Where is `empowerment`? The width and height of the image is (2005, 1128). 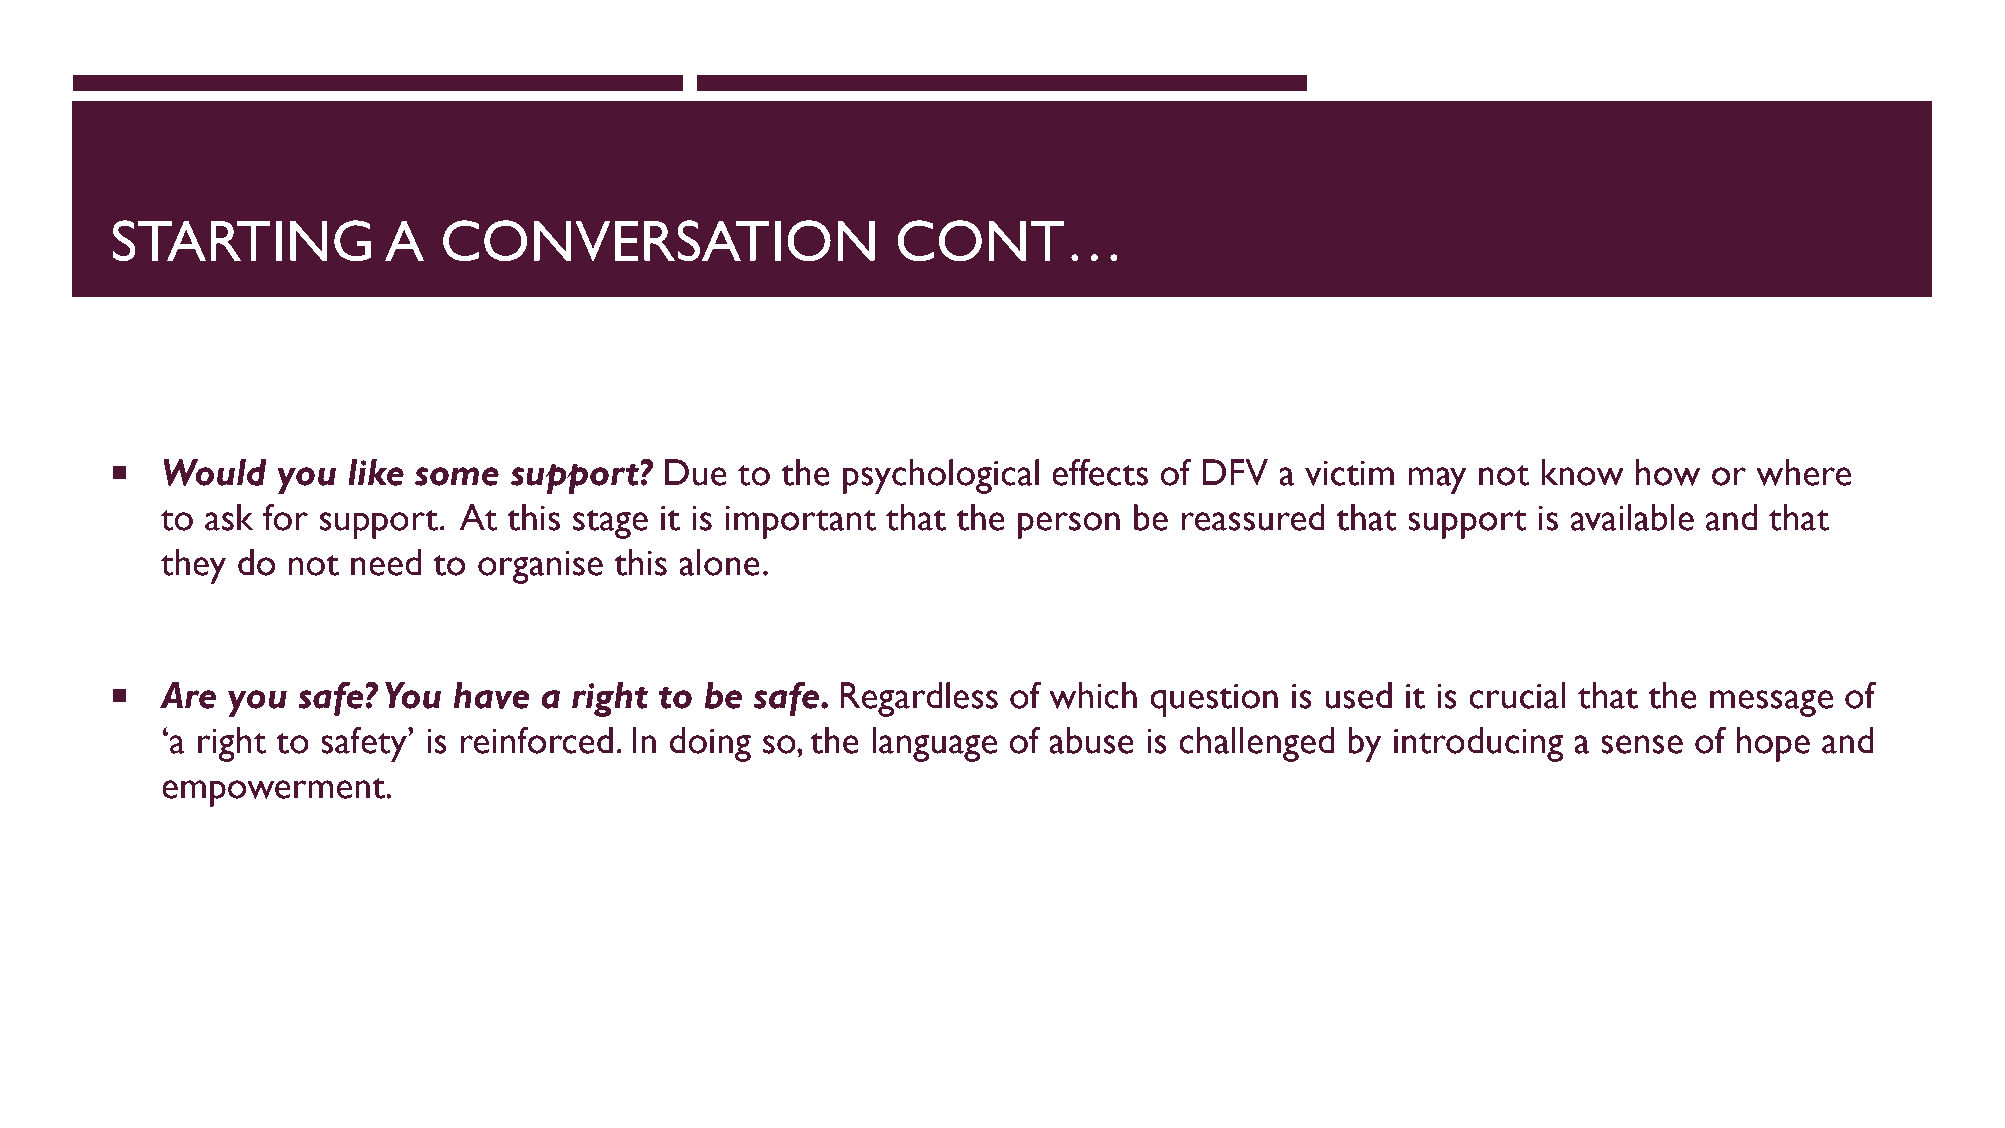 empowerment is located at coordinates (274, 792).
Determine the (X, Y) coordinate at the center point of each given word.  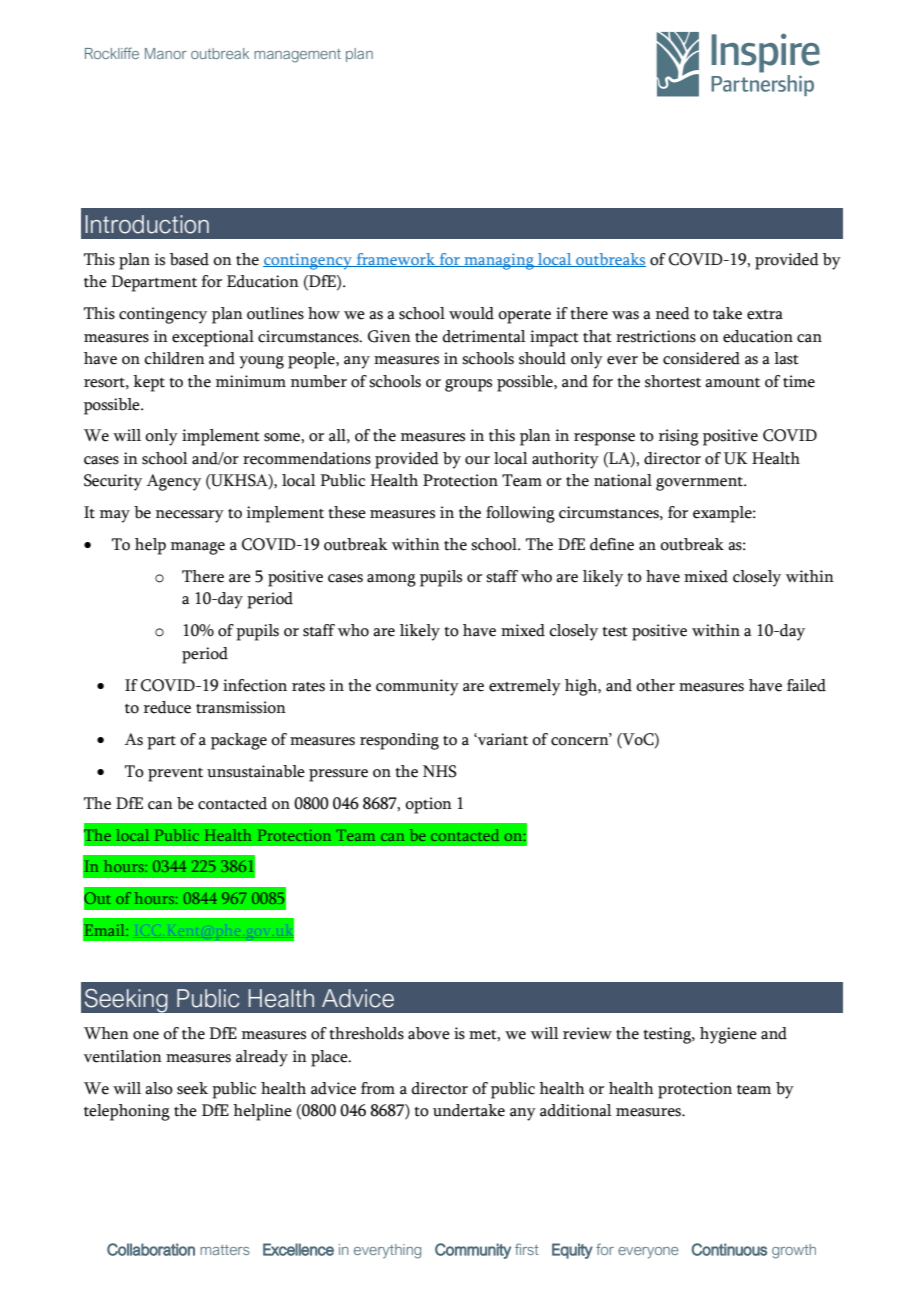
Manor (166, 53)
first (527, 1249)
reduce (167, 707)
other (655, 685)
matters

*Problem statement*:
Put the lines into a numbered list, starting with the line containing "Determine the (X, Y)" and going on through the last line of the records, and skip any blank lines. Leave the pictures out.

*Written solution*:
1. Determine the (X, Y) coordinate at the center point of each given word.  
2. Manor (166, 53)
3. first (527, 1249)
4. reduce (167, 707)
5. other (655, 685)
6. matters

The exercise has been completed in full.